Some books have great first lines.  Scott Pecks opening to The Road Less Travelled is a classic – “Life is Difficult”.  All of us who had to read A Tale of Two Cities by Charles Dickens remember the first sentence: “It was the best of times.  It was the worst of times.”  Out of Africa begins simply with, “I had a farm in Africa”.  I like the opening line from Rick Warren’s Purpose Driven Life:  “It’s not about you”.  And that’s what I want us to focus on for the next few days.  It’s not about us. In the end, everything we do here is about the glory and praise to God.

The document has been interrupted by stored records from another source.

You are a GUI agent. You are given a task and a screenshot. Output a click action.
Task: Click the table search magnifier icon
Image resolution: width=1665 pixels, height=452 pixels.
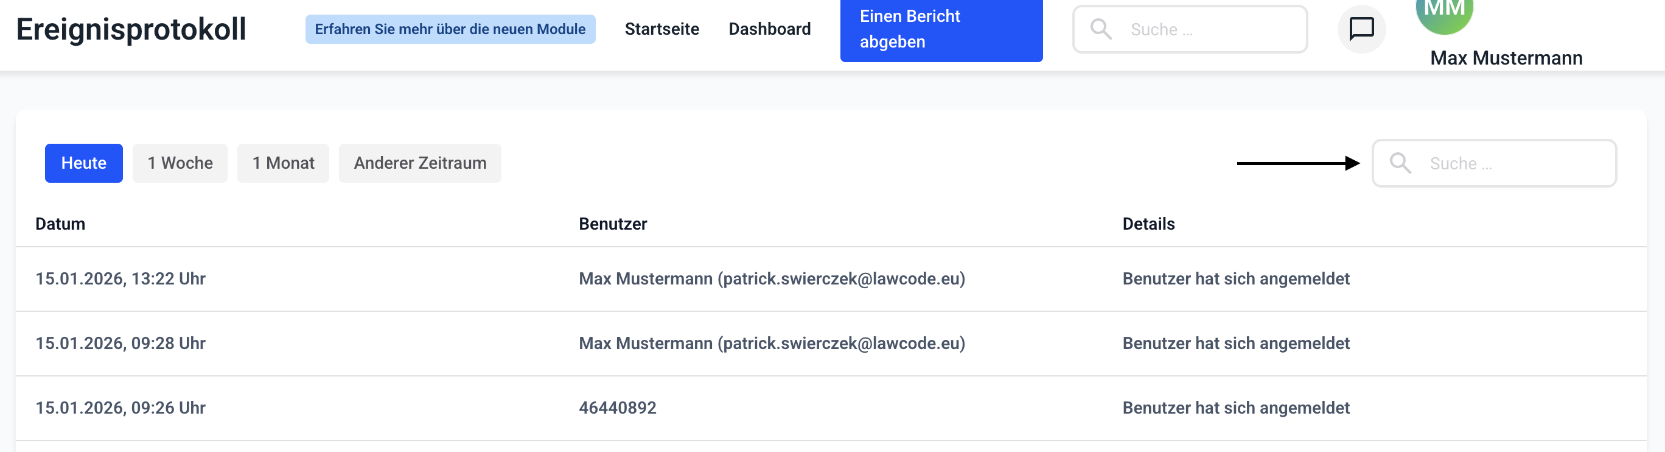click(x=1400, y=163)
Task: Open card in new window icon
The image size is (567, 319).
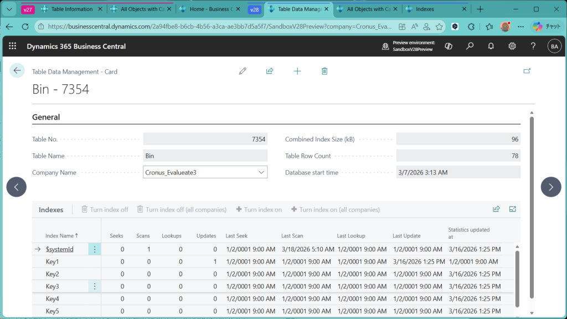Action: click(527, 71)
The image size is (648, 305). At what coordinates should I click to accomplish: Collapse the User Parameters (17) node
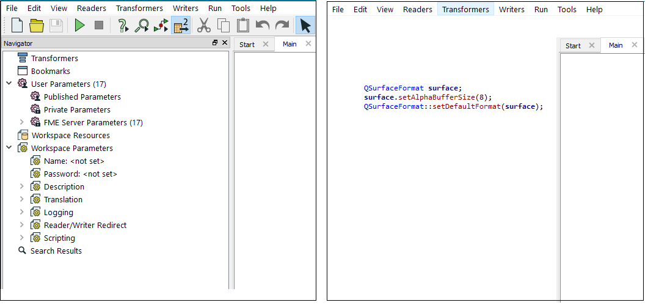pos(9,84)
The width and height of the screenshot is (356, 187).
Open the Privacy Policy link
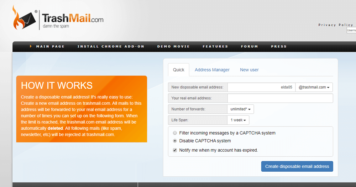(x=336, y=25)
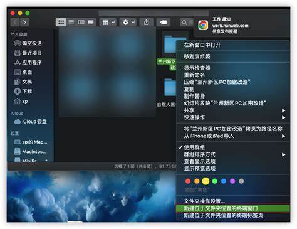The height and width of the screenshot is (229, 297).
Task: Open the gear action menu
Action: pyautogui.click(x=128, y=22)
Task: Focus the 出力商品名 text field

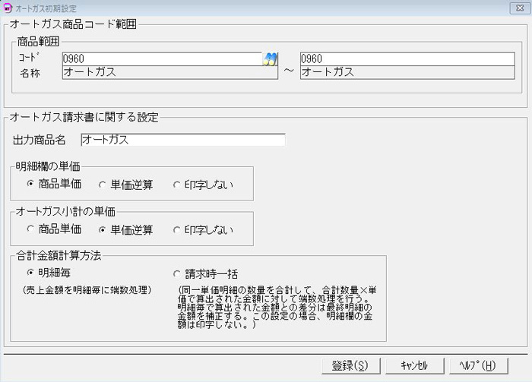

How does giving begin?  It begins in love, doesn’t it?  Love for something other than accumulating.  Love for a ministry that has reached us or someone close to us or is reaching someone we’ll never meet.  It begins with love of people (philanthropy) and a love for God’s work in this world.  We would not be here tonight if we were not beginning in love.  But love is not enough by Paul’s standard for us.  Something gets added to love that makes it even better than love all by itself.  It is the only beginning but it is only the beginning.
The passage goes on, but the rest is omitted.